小説 川崎サイト

 

刺激する道

川崎ゆきお


 暇を持て余している高橋は、だからといって刺激を求めて外に向かうわけではない。といってネットなどで暴れたりもしない。消極的なのだ。
 そんな高橋が、一日か二日、場合によっては一週間以上持つような刺激物を見つけた。それは物と言えるかどうかは分からないが。バーチャルなものではなく、また想像を楽しむような絵空事でもない。
 それはすぐそこにあった。コンビニがすぐそこにある。距離は近いのだが、車のすぐ横を歩くような車道が嫌なので、裏道を通っていた。細い道だ。車も入れるので、これも車道といえば車道だが、ダンプカーなどは無理だろう。
 この道を抜けると大きな車道沿いのコンビニに出る。刺激物とは、この細い道なのだ。
 住宅地の中を斜めに走っている。この道だけが角度が違うのだ。その細い道はコンビニのある車道と交差し、その先もまだある。
 高橋は自分の家から住宅地の道を通り、その細い道に乗り、コンビニまで行く。これは近道なので、それだけのことだ。ただ、斜めに走っていることが気になることと、細かく曲がっていることだ。直線ではなく、何かを避けるようにして続いている。住宅地の道より古くからあったことが、これで分かる。道の性格が全く違うのだ。
 高橋にとり、この道は生活道路だ。一瞬だけその道に乗りる。コンビニ道なのだ。
 では、何が刺激なのかというと、数百メートルしか、知らないことだ。家からその道に乗り、北側へ行くのだが、南側は知らない。また、コンビニから先も。
 おそらく昔の道だとは想像がつく。
 それで初日は北側の未踏地へ向かった。と、いってもどういう場所なのかは近所なので知っている。
 しかし、昔のこの町を貫いていた幹線道路であることはすぐに分かった。なぜなら、神社の前にすーと吸い込まれるし、そこを回り込むように、次のお寺のど真ん前を通過する。串刺しなのだ。
 さらにその道と交差する路地は、結構古い家の門へと繋がっている。
 その先は別の町に入り込むまでの街道のような感じで、新興住宅地が続いている。おそらく昔は田畑だったのだろう。町と言っているが、実は村なのだ。そして、村を出たあたりに祠や古木がある。村はずれのお地蔵さんだろうか。
 そこから先は駅へ向かう。幹線道路はバス道となり、駅へダイレクトに延びている。
 しかし、この村の道はちょっと角度が違う。わずかだが駅を向いていない。少しずれているのだ。
 高橋は、その駅前をよく知っている。最寄り駅のためだ。だから、徒歩でも自転車でもよく来ている。ただし、この細い道は無視していた。なぜなら、駅から離れるためと、直線ではなく、曲がりくねっているため遠回りになる。だから、使っていない道だ。
 その道が大きく蛇行している箇所がある。池があった場所だ。今は埋め立てられている。

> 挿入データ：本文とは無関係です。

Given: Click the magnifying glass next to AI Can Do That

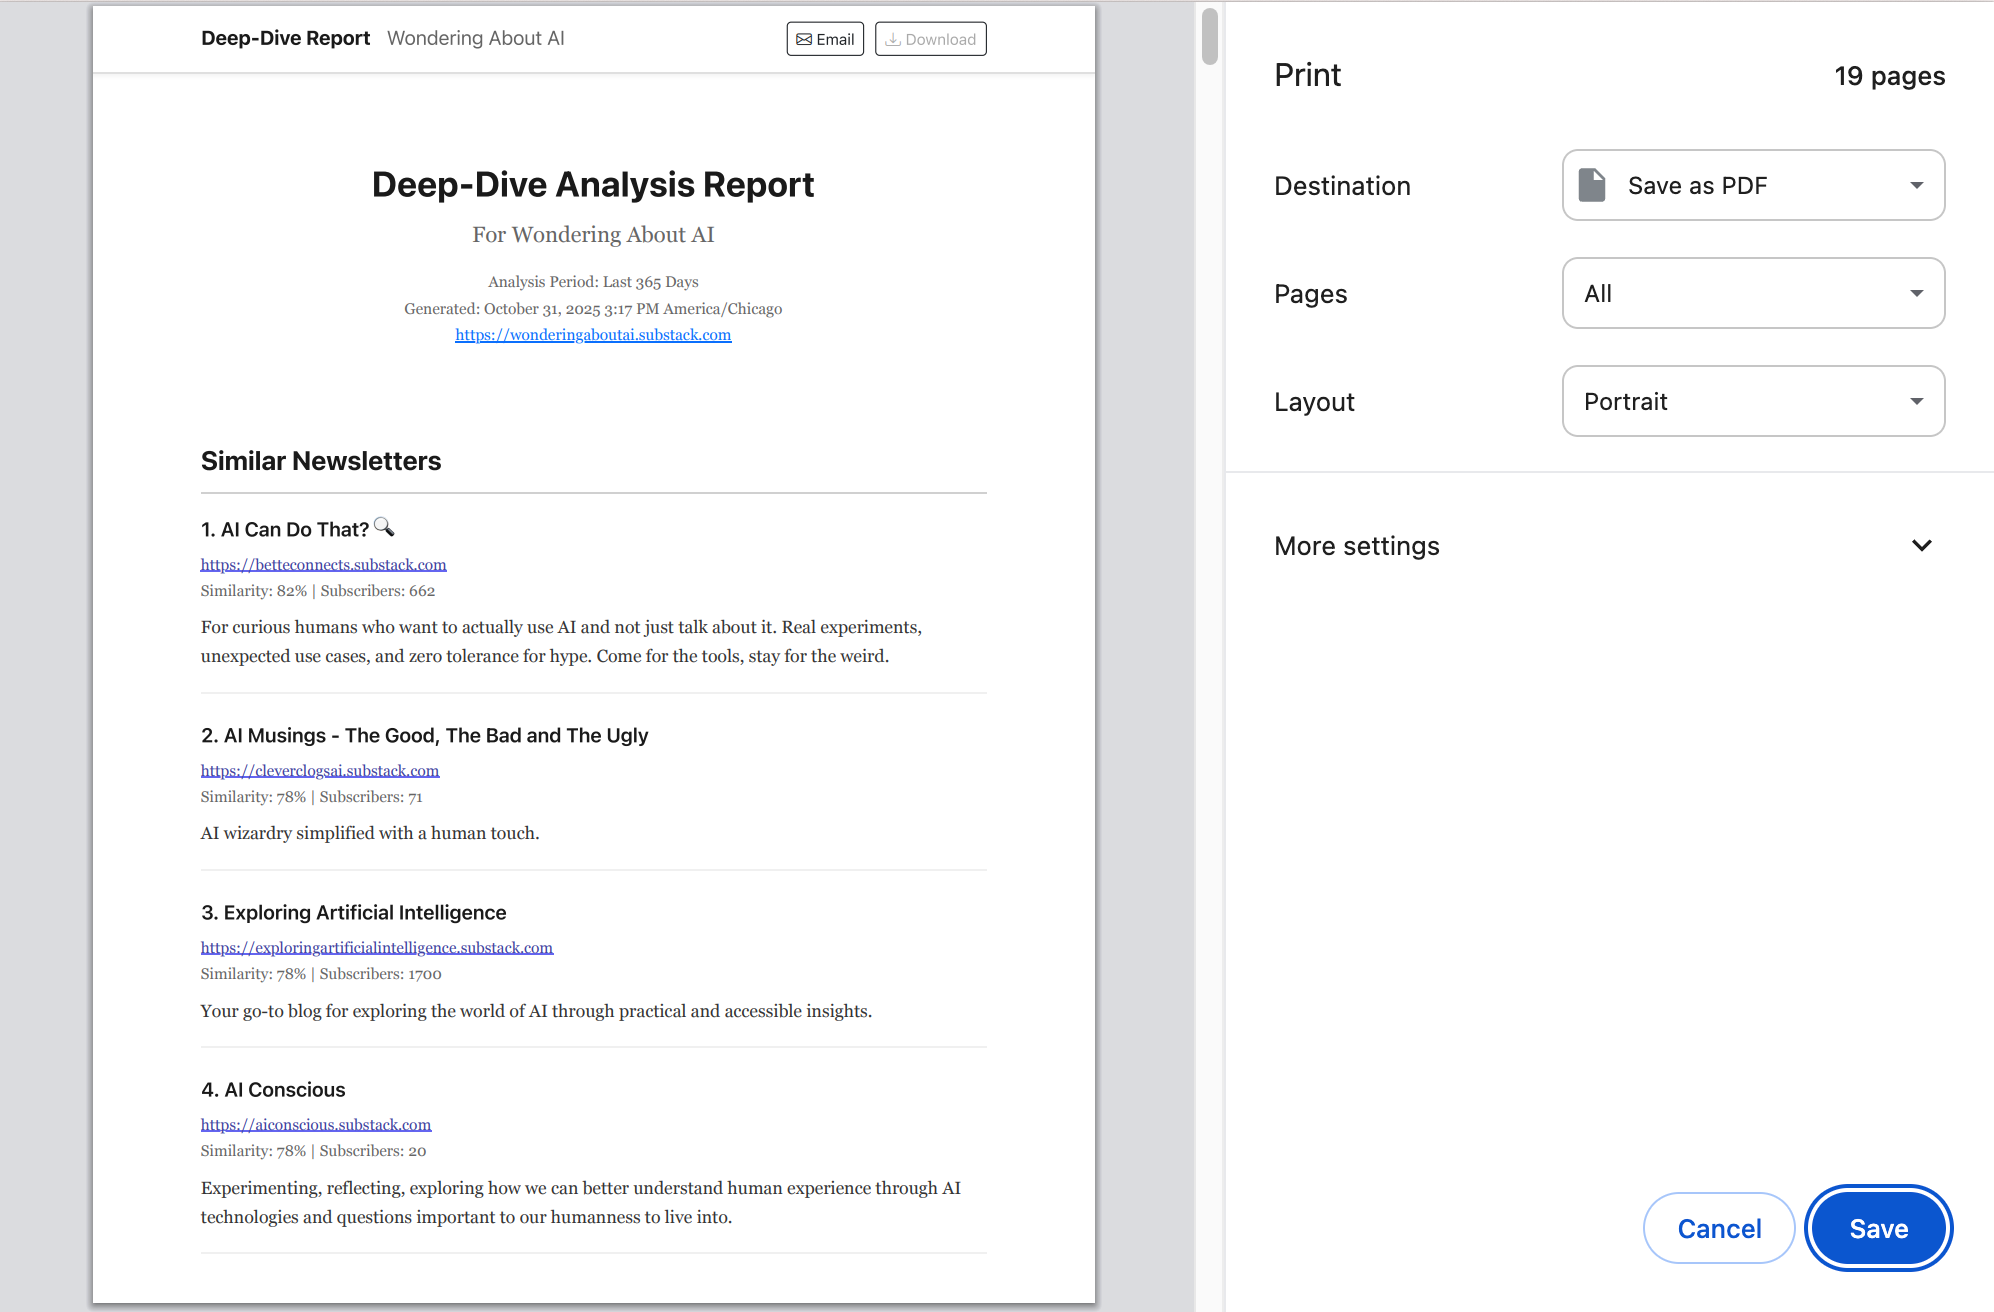Looking at the screenshot, I should point(384,527).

そのあたりで、道を失いかける。公団住宅があり、その敷地内に入るためだ。そこで、道は途切れる。
 しかし、その公団住宅の向こう側へ回り込むと、道は続いていた。
 駅に近づいている。
 しかし、別の方角へと道は進んでいる。かなりずれているのだが、古い家が目立つようになる。この道が実働していた頃の、村へ入ったのだ。
 駅から離れているが、昔の中心部だった場所を串刺しし始めた。大きな寺があり、自治会の会館のようなものが現れる。消防団もある。もう取り壊されたが、火の見櫓の跡も見つかる。駅周辺をよく知っている高橋だが、ここまでは来ていなかった。
 昔は、駅前ではなく、この場所が中心部分だったのだ。
 昔あったであろう大きな村を、この道は貫き、さらに別の村へ向かうであろう道がある。
 しかし、さらに進むのはもったいないと高橋は考え、その日はそこまでとした。
 これで、しばらく刺激に困らない。